I have already mentioned that I have a secret list of experiences that I would like to try once in my life. Indeed I created this list before setting off to my round the world trip, hoping that I could cross out a couple of positions. Many points on the list at the time seemed rather impossible – say, sky diving – I never thought I’d have the nerve and the opportunity to actually implement them. Others seemed rather trivial – horse riding for example. But there is this special effect in the Universe. When you charge your brain with some task, it starts to look for ways to put it into action, quite subconsciously. And almost by itself out of chaos the way emerges to reach your goal. That’s why it is so important to actually have goals, to write them down clearly for yourself. It is also often very difficult to implement a complex objective without proper preparation, and an ill-prepared attack can easily result in failure. But if you build your way in small steps, gradually increasing your abilities and expectations of yourself, we can reach things that seemed impossible to us before.
One line in my list was to fly on a helicopter. Somehow I’d never done it in my life. A couple of times in South America and in Australia I almost managed to get on a flight, but every time there was a last moment cancellation – usually due to insufficient number of participants.
One of the key stops on the Kiwi Experience route down the South Island is a small town of Franz Josef. It is famous for being next to the Franz Josef glacier and allowing easy access to it. Easy access is a metaphor though, the only way to actually get onto the glacier is to fly there in a copter. The ice walls of the glacier itself are too complicated to climb for those without extensive climbing experience.
We reached Franz Josef late in the evening. The day was unusually sunny for these parts – almost no cloud in the sky. Therefore immediately we signed up for a helicopter excursion to the glacier for the next day. The bus stops in Franz Josef for two days specifically to allow for such an excursion. As instructed, the next morning I got up to be ready for a 8 am start. But as I looked out the window, I saw the sky fully covered with fog and clouds. And indeed in the flight centre we were told that all flights for the day are cancelled. And yet our driver did not give up and told us to register for a flight the next morning. If the flights were to take place, our bus departure would be delayed as needed. And that’s what we did.
In the afternoon I decided at least to take a look at the glacier from the ground, particularly as the sky cleared up. You can reach the glacier valley by bus, it is about 5 km from the town. The start of the walk to the glacier:
From the car park it is about 2 km on foot to the actual glacier. This is what you see as the walls of the valley open up gradually:
Mountain streams fall down the valley walls:
Moss covers the walls:
Little by little the panorama of the glacier reveals itself to you. The glacier is actually retreating. In years past it was covering all this space that is now open for walking. I’m not sure if the retreat is due to global warming or to local temperature cycles.

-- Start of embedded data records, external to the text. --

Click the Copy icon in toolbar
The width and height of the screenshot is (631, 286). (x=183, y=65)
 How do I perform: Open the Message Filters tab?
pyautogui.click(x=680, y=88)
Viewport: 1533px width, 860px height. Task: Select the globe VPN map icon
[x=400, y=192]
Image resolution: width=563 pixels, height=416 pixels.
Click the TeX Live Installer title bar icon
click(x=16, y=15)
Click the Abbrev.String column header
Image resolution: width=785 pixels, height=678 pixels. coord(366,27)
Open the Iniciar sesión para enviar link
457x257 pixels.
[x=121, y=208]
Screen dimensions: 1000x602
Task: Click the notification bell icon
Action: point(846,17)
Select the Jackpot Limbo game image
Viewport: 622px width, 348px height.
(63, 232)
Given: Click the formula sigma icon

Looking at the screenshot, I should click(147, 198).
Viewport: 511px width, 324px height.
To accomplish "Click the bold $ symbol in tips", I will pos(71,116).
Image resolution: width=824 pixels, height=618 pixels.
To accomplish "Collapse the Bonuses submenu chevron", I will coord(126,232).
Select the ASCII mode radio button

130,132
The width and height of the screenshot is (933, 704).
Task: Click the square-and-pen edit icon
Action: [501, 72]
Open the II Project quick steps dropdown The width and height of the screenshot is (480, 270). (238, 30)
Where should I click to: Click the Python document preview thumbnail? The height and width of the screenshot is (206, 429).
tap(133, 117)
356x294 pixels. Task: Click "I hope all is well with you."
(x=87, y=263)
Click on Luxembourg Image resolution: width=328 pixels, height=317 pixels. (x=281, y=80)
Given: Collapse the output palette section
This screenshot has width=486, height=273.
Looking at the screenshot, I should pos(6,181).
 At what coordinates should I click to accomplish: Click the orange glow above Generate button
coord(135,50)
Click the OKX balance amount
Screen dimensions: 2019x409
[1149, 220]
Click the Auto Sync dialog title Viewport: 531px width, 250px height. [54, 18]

A look back. All of this was under the glacier just 10 years ago.
This is the furthest point you are allowed to reach on foot. Further there is a risk of an avalanche.
As I returned to the car park I noticed several other walks that lead away from the glacier but actually offer better views – as I knew from talking to the microbus driver. I explored some of these views:
This one is like a fairytale:
The next morning the flights were on! We dressed in warm clothing, sturdy mountain boots and arrived on the helicopter pad. This copter is taking some of my mates to the glacier.
Going, going, gone!
And the next one was for me. Check! The view from above:
Approaching the glacier:
Another group is already there:
Our guide on the glacier. A young guy from Christchurch. He is closing the door of the helicopter after we arrived.
The copter goes back to Franz Josef. We were told how much it costs to rent the helicopter – the company rents them literally by the minute. Some crazy price.
And up we go to the glacier.
These are cramp ons – they are specially mounted on the shoes to allow to move easily on the ice without sliding.
A look back to the glacier:
The ice really has this amazing blue colour.
The glacier is called Franz Josef after the emperor of Austria Hungary. The glacier was discovered and mapped by an Austrian in 19th century and he gave it the name after his emperor.
Through the crevasses in the ice! Our guide stops from time to time to create steps in the ice with his axe. The ice is changing form every day and so the walk on the glacier is unique every time.
This guy is not with any group, he stays on the glacier to watch its condition and to warn in case of deterioration or avalanche.
Looks damn impressive.
Pretty fantastic walk, come to think of it.
Finally it’s time to go back. Honestly speaking I got really cold up there – even though we were wearing warm clothes and I had a couple of layers of my own, in the wind on altitude on the ice it was terribly cold. The guide is down on his knees to protect himself from the departing helicopter – I am sitting inside.
The last look at the valley. Incredible!